Historic 2020 Election a “Momentous Episode in the Story of American Democracy”
BU Historian: 2020 Presidential Election a “Momentous Episode in the Story of American Democracy”
The spectacle of regular elections, despite disease and discontent, offers “glimmer of light” in dark times
A century and a half ago, amid the Civil War, President Abraham Lincoln asserted the necessity, and celebrated the heroism, of a democracy “strong enough to maintain its own existence in great emergencies.” Turnout reached 74 percent in that wartime election, aided by innovation: the mail-in ballots by Union Army soldiers. In 2020, the nation once again met crisis—the deadliest pandemic in a century—with a combination of resolve and invention. Fueled by an unprecedented accumulation of early, absentee, and mail-in votes, Americans turned out at a rate not seen in more than a century.
At this writing (the morning of Wednesday, November 4), the outcome of the 2020 presidential election remains in doubt: former Vice President Joe Biden, the Democratic party nominee, holds a slight lead, but President Donald Trump retains a narrow possibility of reelection. Contested under the shadow of the coronavirus, which infected even one of the presidential candidates, the 2020 campaign set modern records for spending and for participation. In a deeply divided nation, with little space for consensus, nearly every observer has depicted 2020 as a historic crossroads for the United States. The campaign, according to Trump, marks “the most important election in US history.” According to his opponent, it represents nothing less than a contest for the soul of the nation, a struggle over whether democracy, decency, and even reason itself can long endure.
But what does it mean to mark an election as “historic”? Since the founding of the republic, a handful of presidential contests—1800, 1860, 1896—have, like this year’s, seemed to the people who waged them to be decisive tests for the nation. Sometimes those predictions panned out; other times not. In 1896, for example, even sober commentators like the august Saturday Review of London labeled the campaign “an event of profound historical significance from every point of view, political, social, ethical, international.” Firebombs exploded on election eve, and unruly mobs clogged city streets from Boston to San Francisco. Yet while the contest certainly mattered, nobody remembers it, in the Saturday Review’s words, as among “the great epoch-making occurrences” like “the French Revolution.”
On the other hand, some historic elections snuck up on candidates and voters; they did not seem particularly momentous during the campaign, but their results profoundly altered the stream of US history. The contested elections of 1824, 1876, and 2000 fit that bill.
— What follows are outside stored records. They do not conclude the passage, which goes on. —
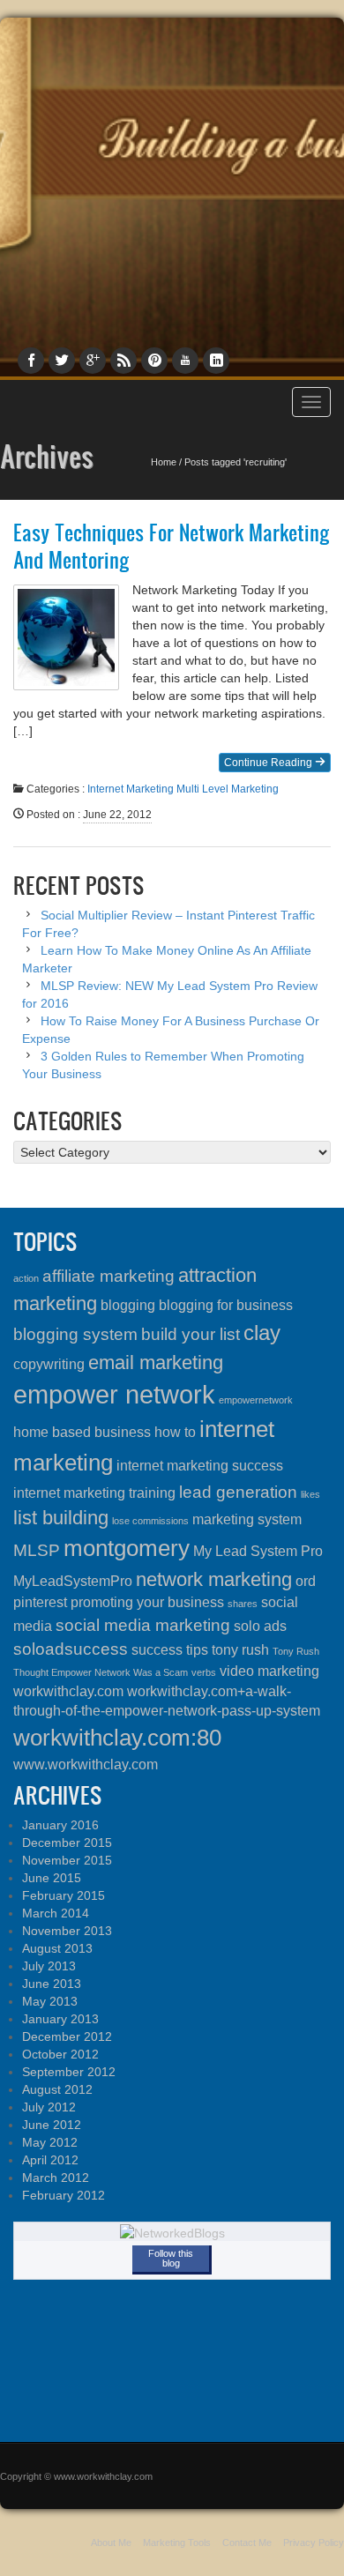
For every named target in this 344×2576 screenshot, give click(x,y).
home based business (82, 1432)
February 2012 (63, 2195)
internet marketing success (199, 1465)
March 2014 (55, 1913)
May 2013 (50, 2001)
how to (175, 1432)
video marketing (269, 1671)
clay (261, 1332)
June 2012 (51, 2125)
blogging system (75, 1334)
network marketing (214, 1579)
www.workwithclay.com (85, 1764)
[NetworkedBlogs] (172, 2232)
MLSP (36, 1550)
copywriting (49, 1364)
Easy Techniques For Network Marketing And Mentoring (171, 546)
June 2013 (51, 1984)
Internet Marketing (130, 789)
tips (197, 1649)
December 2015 (67, 1842)
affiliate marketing (108, 1276)
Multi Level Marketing (227, 789)
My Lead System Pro (258, 1551)
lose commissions (150, 1520)
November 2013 (67, 1931)
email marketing (155, 1362)
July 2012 (49, 2107)
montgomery (127, 1548)
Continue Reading (269, 762)
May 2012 (50, 2142)
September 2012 (69, 2072)
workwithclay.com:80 (117, 1737)
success (157, 1649)
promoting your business (147, 1602)
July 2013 (49, 1966)
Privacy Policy (313, 2542)
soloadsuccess (70, 1649)
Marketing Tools (177, 2542)
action (26, 1278)
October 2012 (60, 2054)
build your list (190, 1334)
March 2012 (55, 2177)
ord (305, 1581)
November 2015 (67, 1860)
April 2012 (50, 2160)
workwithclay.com (68, 1691)
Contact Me (247, 2542)
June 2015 (51, 1878)
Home (163, 462)
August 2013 (57, 1948)
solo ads (260, 1626)
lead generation (238, 1492)
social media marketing (143, 1625)
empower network (114, 1394)
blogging (128, 1305)
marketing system (247, 1519)
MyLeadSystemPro (72, 1581)
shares (243, 1603)
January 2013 (60, 2019)
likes (310, 1494)
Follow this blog (170, 2258)
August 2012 (57, 2089)
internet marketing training (94, 1492)
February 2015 (63, 1895)
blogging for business (226, 1305)
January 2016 (60, 1825)
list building (60, 1518)
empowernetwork (256, 1400)
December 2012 (67, 2036)
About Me (111, 2542)
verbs (203, 1672)
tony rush (240, 1649)
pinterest (40, 1602)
Still others become “historic” only long after the fact because they initiated long-term trends. At the time, 1936 looked ho-hum—the landslide reelection of a popular president. Decades later, historians see in it the birth of the liberal New Deal coalition that structured American politics for the next 40 years.
Whatever the final tally and the long-term impact of 2020, the scale of the contest (a record popular vote exceeding 150 million), the crisis conditions under which Americans decided it, and the innovative ways they voted will make it a momentous episode in the story of American democracy. “We can not have free government without elections,” Lincoln reminded his countrymen during a mortal threat to the nation. Even in times as dark as Lincoln’s, or our own, the spectacle of regular elections, on schedule, despite disease, depression, and discontent, must offer some glimmer of light—some hope that government of the people, by the people, for the people, shall not perish from the earth.